Market Position and Strategy
In terms of market position, firms may be classified as market leaders, market challengers, market followers, or market niches.
• Market leader: The market leader is the one who controls a significant market share. The goal of a market leader is to reinforce its prominent position through the use of branding to develop and maintain its corporate image and to restrict the competitor’s brand. Market leaders may adopt unconventional or unexpected approaches to building growth and their tactical responses are likely to include: product proliferation; diversification; multi-branding; erecting barriers to entry; vertical and horizontal integration and corporate acquisitions.
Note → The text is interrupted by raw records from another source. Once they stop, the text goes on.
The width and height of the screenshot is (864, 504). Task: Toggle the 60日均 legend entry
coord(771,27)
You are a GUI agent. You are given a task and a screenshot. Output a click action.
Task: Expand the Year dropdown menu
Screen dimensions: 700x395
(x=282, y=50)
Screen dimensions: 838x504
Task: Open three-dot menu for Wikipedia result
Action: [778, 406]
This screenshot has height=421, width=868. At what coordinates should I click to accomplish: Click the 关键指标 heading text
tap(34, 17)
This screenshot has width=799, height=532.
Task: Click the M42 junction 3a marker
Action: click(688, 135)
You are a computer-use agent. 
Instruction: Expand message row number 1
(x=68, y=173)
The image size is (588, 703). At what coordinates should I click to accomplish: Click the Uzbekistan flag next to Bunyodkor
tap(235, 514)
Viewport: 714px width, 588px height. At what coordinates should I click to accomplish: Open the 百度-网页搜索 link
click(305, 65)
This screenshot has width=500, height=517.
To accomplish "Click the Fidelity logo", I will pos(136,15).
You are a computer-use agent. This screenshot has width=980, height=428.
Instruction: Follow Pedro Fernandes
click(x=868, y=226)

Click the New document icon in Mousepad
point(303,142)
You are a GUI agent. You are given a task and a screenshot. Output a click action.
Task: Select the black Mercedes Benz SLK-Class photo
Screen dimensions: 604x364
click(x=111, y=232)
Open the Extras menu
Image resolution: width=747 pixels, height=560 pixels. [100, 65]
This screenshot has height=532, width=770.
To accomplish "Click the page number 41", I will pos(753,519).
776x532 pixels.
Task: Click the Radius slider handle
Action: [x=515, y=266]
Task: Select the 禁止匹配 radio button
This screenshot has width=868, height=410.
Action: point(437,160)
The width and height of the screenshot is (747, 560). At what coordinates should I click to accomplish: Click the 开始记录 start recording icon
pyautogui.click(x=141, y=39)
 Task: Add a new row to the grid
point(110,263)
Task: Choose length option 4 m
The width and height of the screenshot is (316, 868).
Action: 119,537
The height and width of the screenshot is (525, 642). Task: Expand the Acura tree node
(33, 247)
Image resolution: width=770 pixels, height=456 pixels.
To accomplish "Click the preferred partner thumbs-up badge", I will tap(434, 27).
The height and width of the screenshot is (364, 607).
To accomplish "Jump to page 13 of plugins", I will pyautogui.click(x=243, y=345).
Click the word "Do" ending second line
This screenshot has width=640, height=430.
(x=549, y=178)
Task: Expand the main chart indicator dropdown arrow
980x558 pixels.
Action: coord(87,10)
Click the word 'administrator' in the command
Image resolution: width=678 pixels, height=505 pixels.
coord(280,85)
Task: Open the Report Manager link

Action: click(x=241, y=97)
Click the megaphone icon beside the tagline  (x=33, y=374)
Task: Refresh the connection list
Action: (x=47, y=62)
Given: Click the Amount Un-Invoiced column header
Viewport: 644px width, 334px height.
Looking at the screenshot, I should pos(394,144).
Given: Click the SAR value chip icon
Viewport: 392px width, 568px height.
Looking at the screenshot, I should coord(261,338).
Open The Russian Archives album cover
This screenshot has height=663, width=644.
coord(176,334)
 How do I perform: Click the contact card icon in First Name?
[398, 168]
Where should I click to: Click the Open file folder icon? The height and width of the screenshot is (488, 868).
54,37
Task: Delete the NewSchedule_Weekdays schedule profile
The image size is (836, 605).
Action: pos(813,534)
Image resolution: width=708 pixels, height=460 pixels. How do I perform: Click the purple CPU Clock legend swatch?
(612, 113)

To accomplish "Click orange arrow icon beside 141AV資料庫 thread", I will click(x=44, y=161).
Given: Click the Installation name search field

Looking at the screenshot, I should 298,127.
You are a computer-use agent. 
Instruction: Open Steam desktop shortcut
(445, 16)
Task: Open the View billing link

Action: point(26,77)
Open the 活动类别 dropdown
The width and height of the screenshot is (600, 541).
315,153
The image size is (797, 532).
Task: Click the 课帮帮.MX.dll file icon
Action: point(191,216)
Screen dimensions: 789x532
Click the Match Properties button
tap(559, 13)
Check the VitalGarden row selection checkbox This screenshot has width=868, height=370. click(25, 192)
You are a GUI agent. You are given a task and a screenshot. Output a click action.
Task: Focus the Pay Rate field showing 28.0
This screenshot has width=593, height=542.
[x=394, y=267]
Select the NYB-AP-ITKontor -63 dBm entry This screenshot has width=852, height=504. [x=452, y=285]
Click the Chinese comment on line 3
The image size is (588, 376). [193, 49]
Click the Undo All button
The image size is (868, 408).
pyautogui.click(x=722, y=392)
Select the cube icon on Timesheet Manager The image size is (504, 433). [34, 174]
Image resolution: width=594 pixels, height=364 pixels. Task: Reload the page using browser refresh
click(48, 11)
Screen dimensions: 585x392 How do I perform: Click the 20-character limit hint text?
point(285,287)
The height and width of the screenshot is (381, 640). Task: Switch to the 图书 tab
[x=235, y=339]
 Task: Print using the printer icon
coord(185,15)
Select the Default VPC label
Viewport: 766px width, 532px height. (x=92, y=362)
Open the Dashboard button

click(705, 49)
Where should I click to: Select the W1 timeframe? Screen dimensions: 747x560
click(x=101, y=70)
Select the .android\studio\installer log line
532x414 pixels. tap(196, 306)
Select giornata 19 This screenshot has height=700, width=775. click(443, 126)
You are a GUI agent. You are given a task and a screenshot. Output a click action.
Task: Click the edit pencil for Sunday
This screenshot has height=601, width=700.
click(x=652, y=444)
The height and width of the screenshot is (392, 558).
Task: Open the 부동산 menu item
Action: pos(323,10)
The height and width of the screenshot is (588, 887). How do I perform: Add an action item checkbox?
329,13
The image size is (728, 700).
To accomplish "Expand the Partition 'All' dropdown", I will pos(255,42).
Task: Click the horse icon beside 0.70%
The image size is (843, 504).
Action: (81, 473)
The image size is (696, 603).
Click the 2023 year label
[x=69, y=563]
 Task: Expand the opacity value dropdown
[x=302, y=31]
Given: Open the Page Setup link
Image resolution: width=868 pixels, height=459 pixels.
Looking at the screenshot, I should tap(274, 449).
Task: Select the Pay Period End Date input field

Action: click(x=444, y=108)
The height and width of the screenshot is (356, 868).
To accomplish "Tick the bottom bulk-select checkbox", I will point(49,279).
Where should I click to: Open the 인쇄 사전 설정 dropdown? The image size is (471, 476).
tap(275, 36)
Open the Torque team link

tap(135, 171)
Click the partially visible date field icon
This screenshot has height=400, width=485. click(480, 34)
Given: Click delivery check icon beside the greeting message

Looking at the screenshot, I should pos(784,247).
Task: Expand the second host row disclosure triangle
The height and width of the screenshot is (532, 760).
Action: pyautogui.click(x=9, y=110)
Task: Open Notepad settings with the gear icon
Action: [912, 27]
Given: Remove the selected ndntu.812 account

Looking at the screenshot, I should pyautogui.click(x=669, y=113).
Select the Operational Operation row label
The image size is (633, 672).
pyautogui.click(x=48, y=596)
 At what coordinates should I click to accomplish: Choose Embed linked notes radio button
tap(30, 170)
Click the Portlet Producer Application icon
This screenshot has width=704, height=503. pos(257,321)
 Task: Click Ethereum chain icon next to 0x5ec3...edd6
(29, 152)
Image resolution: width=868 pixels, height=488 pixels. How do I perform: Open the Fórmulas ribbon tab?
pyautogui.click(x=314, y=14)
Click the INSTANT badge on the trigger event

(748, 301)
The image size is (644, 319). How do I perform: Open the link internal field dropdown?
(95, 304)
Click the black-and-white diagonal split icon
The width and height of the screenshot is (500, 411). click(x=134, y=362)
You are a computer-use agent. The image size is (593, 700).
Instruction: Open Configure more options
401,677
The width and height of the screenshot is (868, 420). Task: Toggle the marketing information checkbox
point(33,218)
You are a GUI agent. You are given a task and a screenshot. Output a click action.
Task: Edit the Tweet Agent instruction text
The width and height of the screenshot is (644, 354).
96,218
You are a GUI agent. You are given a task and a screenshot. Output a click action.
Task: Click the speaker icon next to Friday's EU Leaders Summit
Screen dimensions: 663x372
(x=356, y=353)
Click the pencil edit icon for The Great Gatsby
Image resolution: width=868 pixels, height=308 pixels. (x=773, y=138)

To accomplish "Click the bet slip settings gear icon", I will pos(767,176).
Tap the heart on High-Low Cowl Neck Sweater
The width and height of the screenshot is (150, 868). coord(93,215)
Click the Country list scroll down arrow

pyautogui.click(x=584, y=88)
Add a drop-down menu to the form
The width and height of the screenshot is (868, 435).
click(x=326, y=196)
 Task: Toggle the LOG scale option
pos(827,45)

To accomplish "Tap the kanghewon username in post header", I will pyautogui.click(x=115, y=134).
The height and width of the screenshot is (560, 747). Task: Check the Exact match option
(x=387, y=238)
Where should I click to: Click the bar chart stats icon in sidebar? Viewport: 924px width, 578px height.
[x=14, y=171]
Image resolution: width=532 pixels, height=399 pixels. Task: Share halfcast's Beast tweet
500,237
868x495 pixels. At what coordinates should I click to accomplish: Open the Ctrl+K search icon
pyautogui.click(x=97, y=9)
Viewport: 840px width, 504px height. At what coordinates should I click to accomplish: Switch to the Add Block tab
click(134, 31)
• Market challenger: The market challenger holds the next highest market share in the industry, following closely the most dominant player. Their market posture is generally offensive because they have less to lose and more to gain by taking risks. They will compete ‘neck to neck’ with the market leader in an effort to grab their market share. Their overall strategy is to gain market share through product, packaging, and service innovations; new market.
• Market follower: Followers are generally content by taking a backseat and follow the policy of wait and watch. They rarely invest in their own funds in R &D and sit and relax to watch market leaders bring out novel and innovative products and afterward adopt a “me-too” approach. Their strategy is to maintain its market position by preserving the existing customer base. T hey strategy is to maintain steady profits by controlling costs.
• Market niche: The market niche occupies a small niche in the market in order to avoid ‘neck to neck’ competition. Their objective is to build strong ties with the existing customer base and develop strong loyalty with them. Their strategy is to develop and build a smaller segment and protect it. Tactically, niches are likely to improve the product or service offering, leverage cross-selling opportunities, offer value for money, and build relationships through superior after-sales service, service quality, and other related value-adding activities.
A key aspect of the marketing strategy is to keep marketing consistent with a company’s overarching mission statement. Strategies often specify how to adjust the marketing mix; firms can use tools such as Marketing Mix Modeling to help them decide how to allocate scarce resources, as well as how to allocate funds across a portfolio of brands. In addition, firms can conduct analyses of performance, customer analysis, competitor analysis, and target market analysis.